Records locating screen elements
* BEGIN *

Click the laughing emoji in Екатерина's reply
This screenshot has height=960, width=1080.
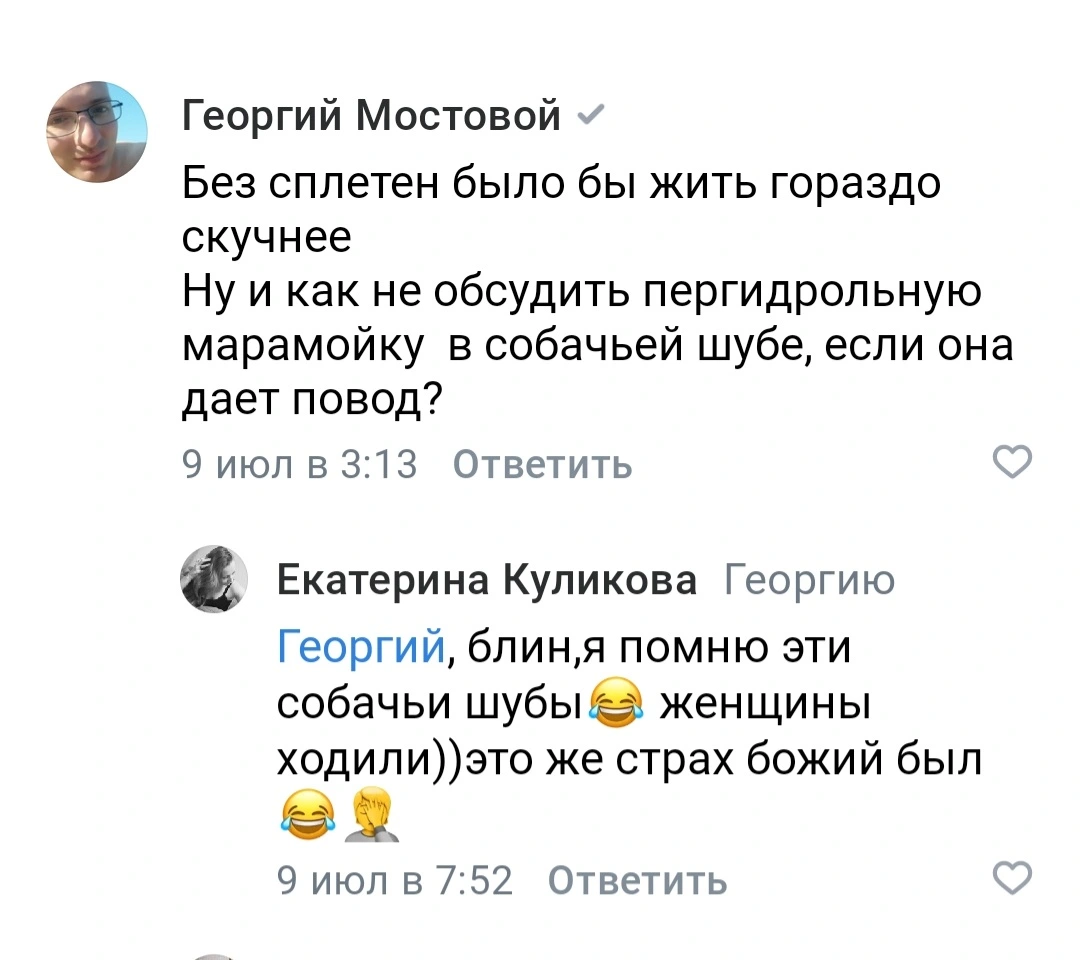coord(614,703)
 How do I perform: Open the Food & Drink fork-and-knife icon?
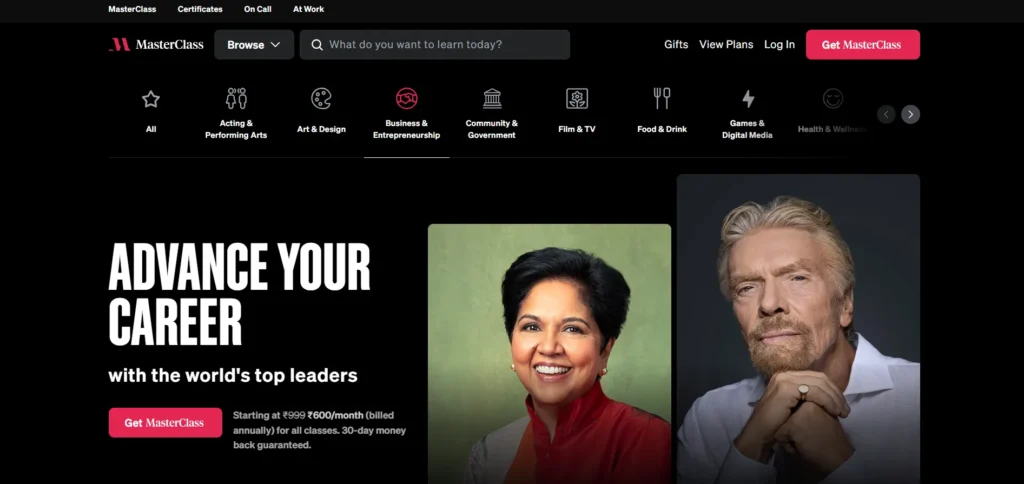662,99
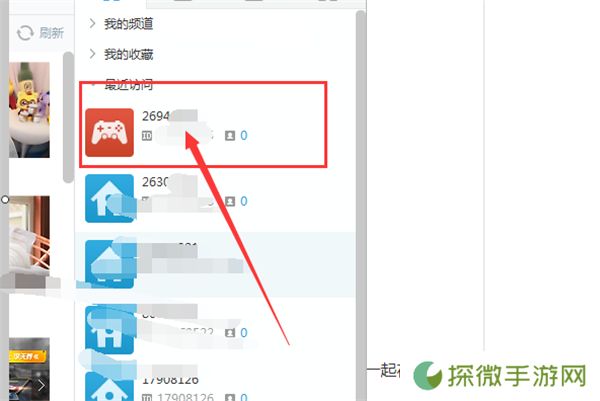
Task: Click the next arrow on game banner thumbnail
Action: tap(41, 386)
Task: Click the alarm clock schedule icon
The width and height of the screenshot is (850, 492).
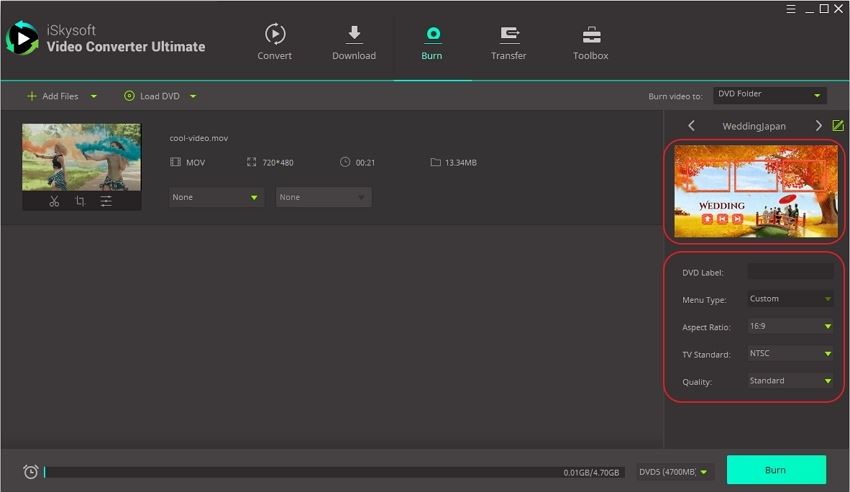Action: pos(31,471)
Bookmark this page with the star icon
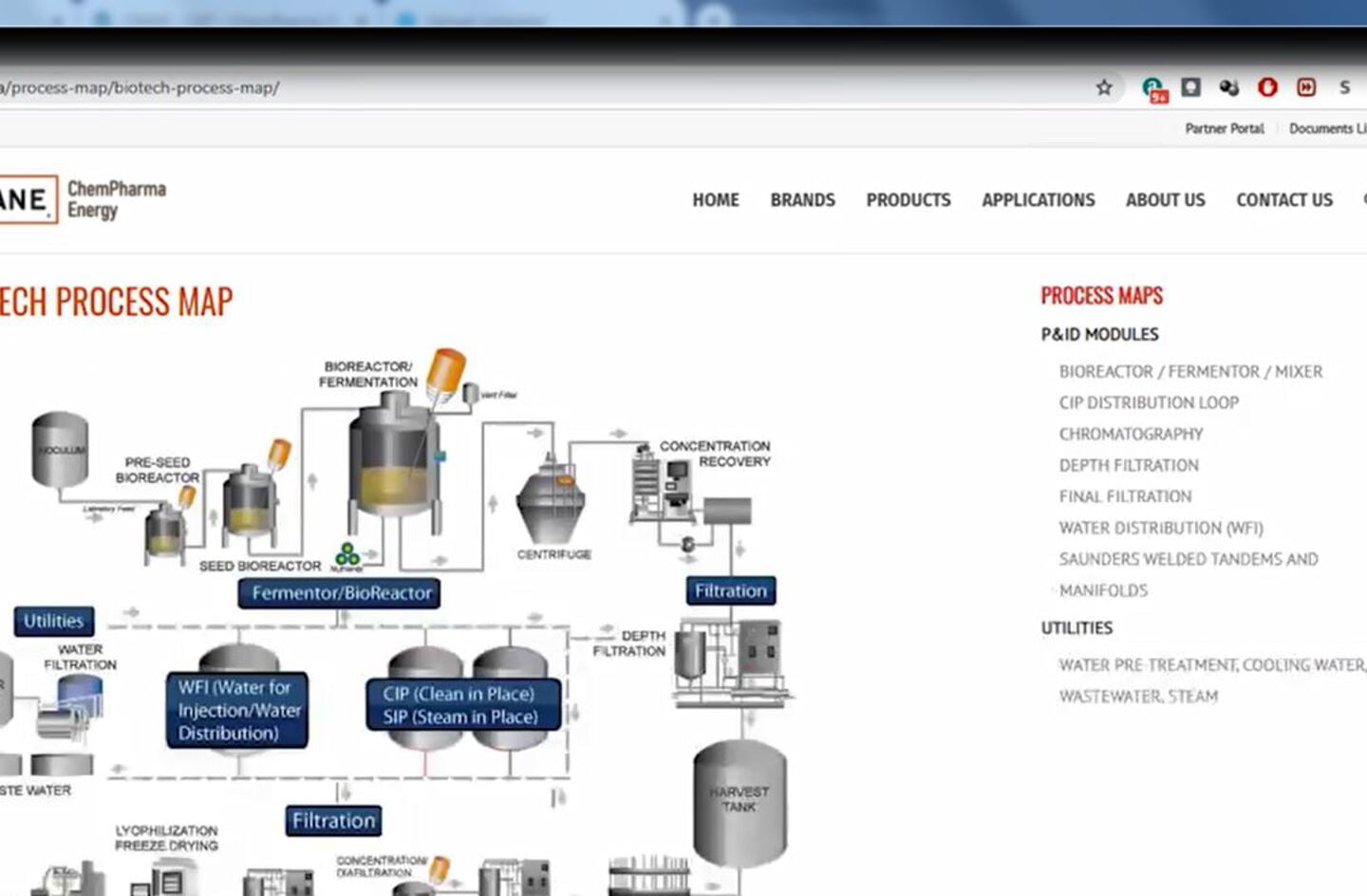Screen dimensions: 1367x896 click(x=1103, y=87)
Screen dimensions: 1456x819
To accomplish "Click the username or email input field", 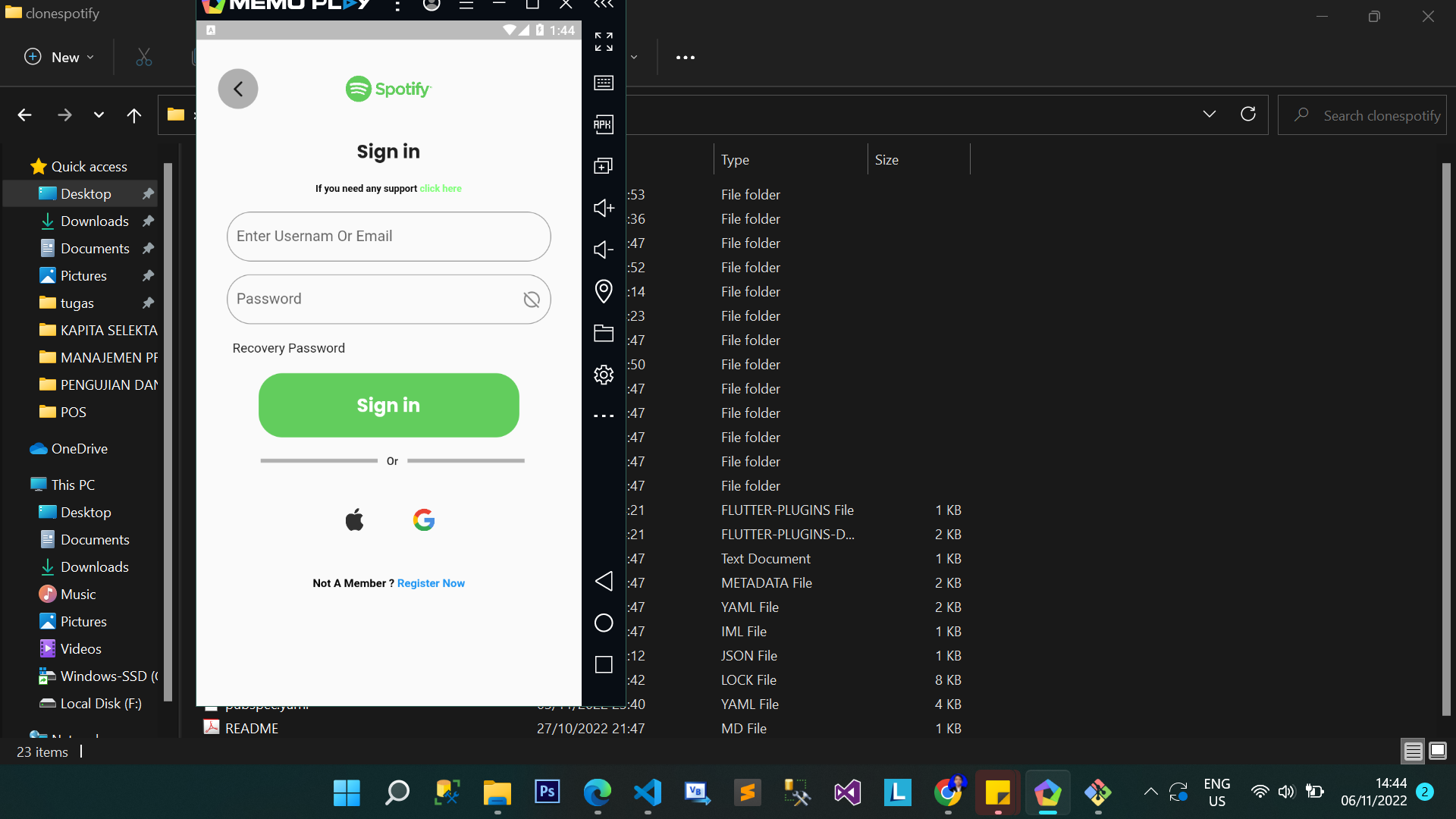I will (388, 236).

* END *

◆ What to produce ◆
Output only the lines of the records starting at the one that contains "How do I perform: Open" and ending at the one that contains "Action: pos(31,471)" as a numbered list, skipping blank lines and leaving out the pictures.

◆ Final result ◆
1.  How do I perform: Open the Food & Drink fork-and-knife icon?
2. 662,99
3. Task: Click the next arrow on game banner thumbnail
4. Action: tap(41, 386)
5. Task: Click the alarm clock schedule icon
6. The width and height of the screenshot is (850, 492).
7. Action: pos(31,471)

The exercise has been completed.